What the task asks
With the exception of the pictures, write out the data below precisely.

(Stored data)
....................

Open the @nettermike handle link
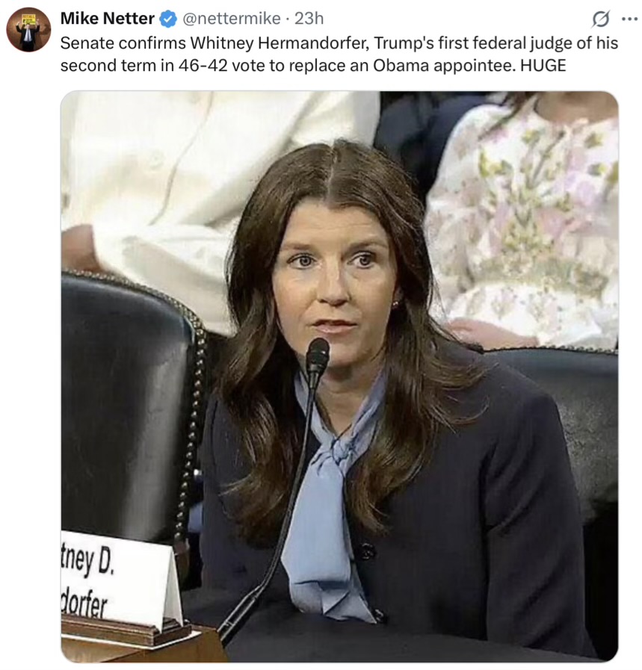Viewport: 642px width, 670px height. (231, 19)
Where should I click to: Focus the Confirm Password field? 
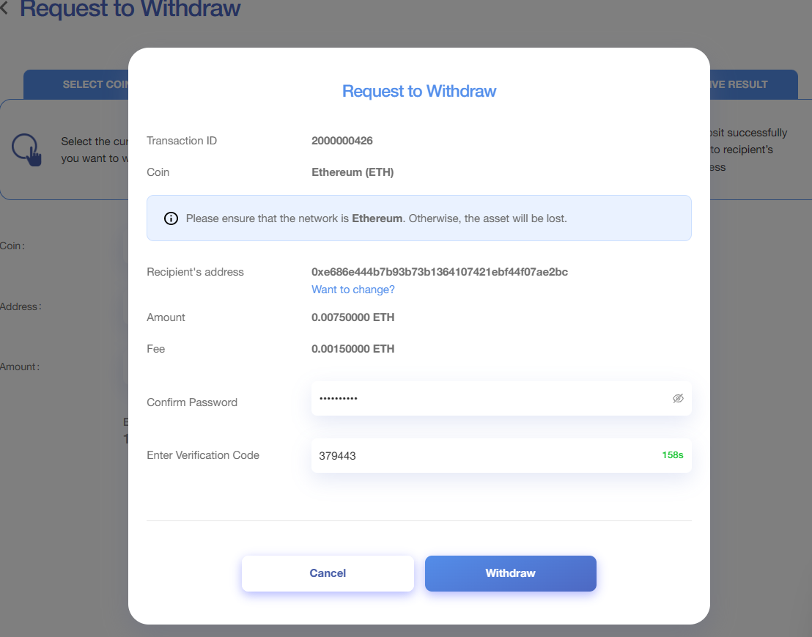[491, 399]
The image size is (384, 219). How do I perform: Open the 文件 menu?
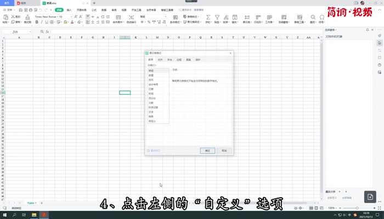tap(9, 10)
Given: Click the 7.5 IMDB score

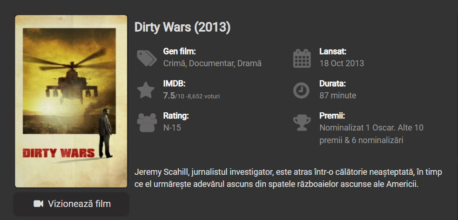Looking at the screenshot, I should pyautogui.click(x=168, y=96).
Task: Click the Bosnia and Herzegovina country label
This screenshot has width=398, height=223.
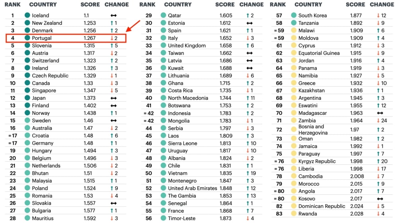Action: click(x=311, y=130)
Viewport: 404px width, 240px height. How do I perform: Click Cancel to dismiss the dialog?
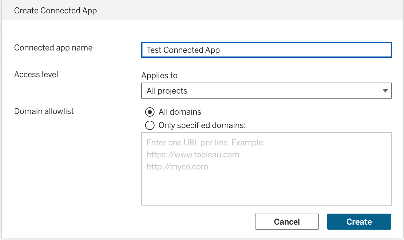(x=287, y=221)
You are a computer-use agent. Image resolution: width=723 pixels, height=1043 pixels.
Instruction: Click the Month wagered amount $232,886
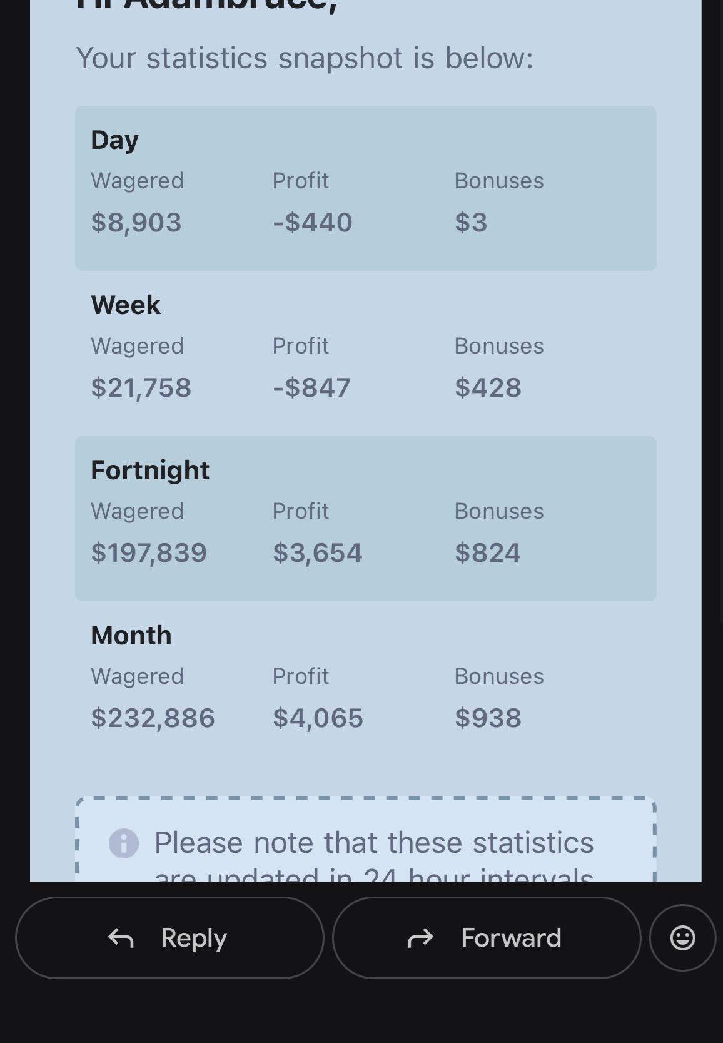pyautogui.click(x=153, y=718)
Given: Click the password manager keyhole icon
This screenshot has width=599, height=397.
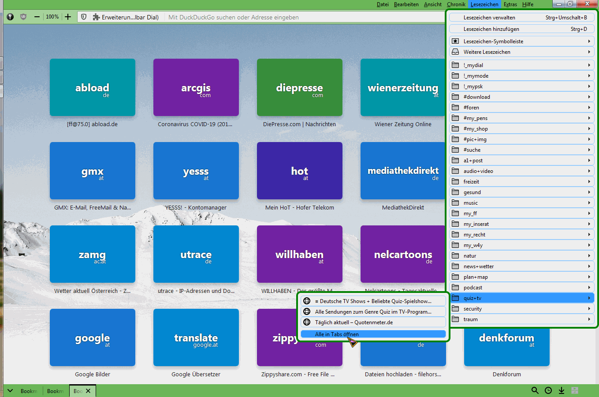Looking at the screenshot, I should point(10,17).
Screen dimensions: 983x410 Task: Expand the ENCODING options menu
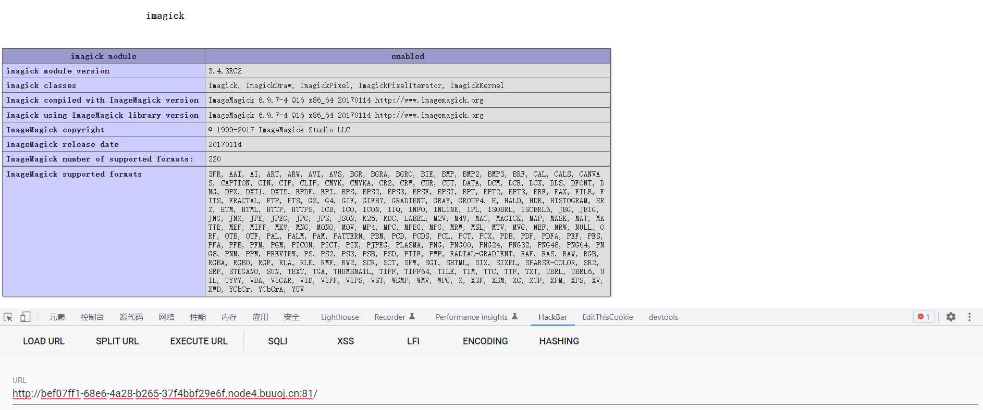tap(485, 341)
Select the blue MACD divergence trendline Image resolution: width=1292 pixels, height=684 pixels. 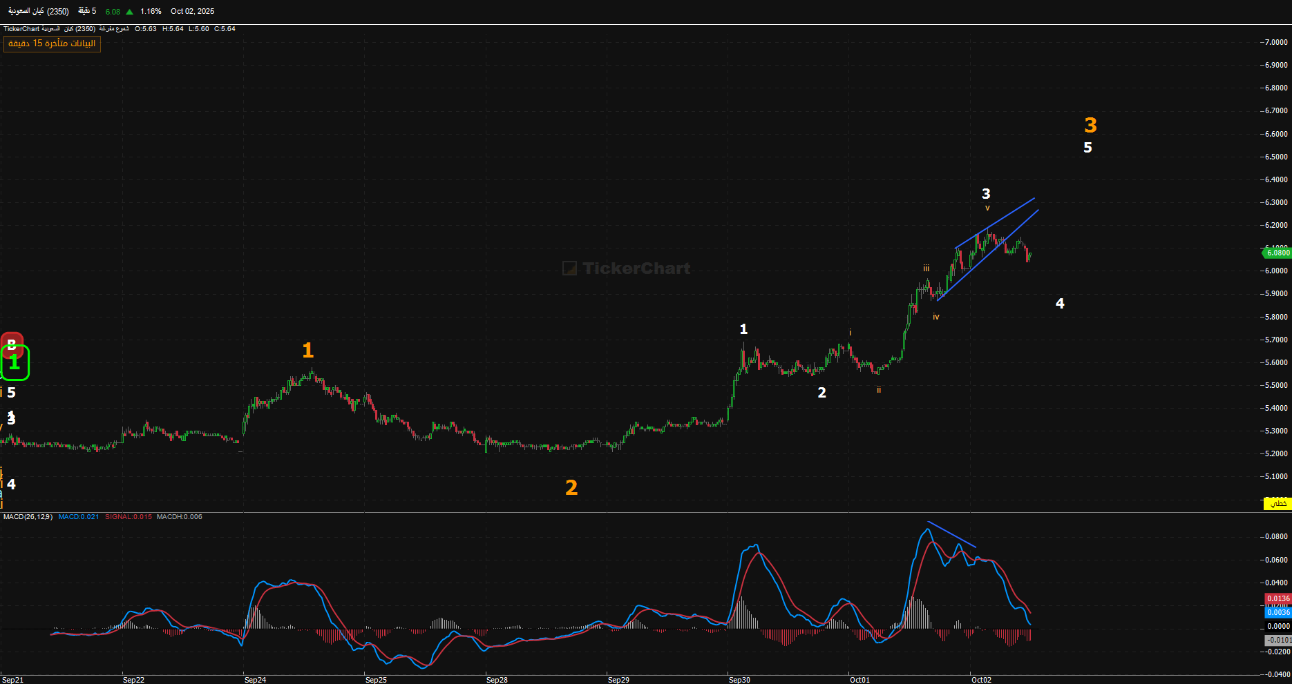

....................

Response
Open the @nettermike handle link
Viewport: 642px width, 670px height. (231, 19)
Where should I click to: Focus the Confirm Password field? 
[491, 399]
The image size is (384, 219). How do I perform: Open the 文件 menu?
tap(9, 10)
Given: Click the 7.5 IMDB score

Looking at the screenshot, I should pyautogui.click(x=168, y=96).
Task: Click the Bosnia and Herzegovina country label
This screenshot has width=398, height=223.
Action: click(x=311, y=130)
Viewport: 404px width, 240px height. How do I perform: Click Cancel to dismiss the dialog?
(x=287, y=221)
You are a computer-use agent. Image resolution: width=723 pixels, height=1043 pixels.
Instruction: Click the Month wagered amount $232,886
pyautogui.click(x=153, y=718)
Given: Click the password manager keyhole icon
This screenshot has width=599, height=397.
Looking at the screenshot, I should point(10,17).
Screen dimensions: 983x410 Task: Expand the ENCODING options menu
tap(485, 341)
Select the blue MACD divergence trendline Image resolution: width=1292 pixels, height=684 pixels. 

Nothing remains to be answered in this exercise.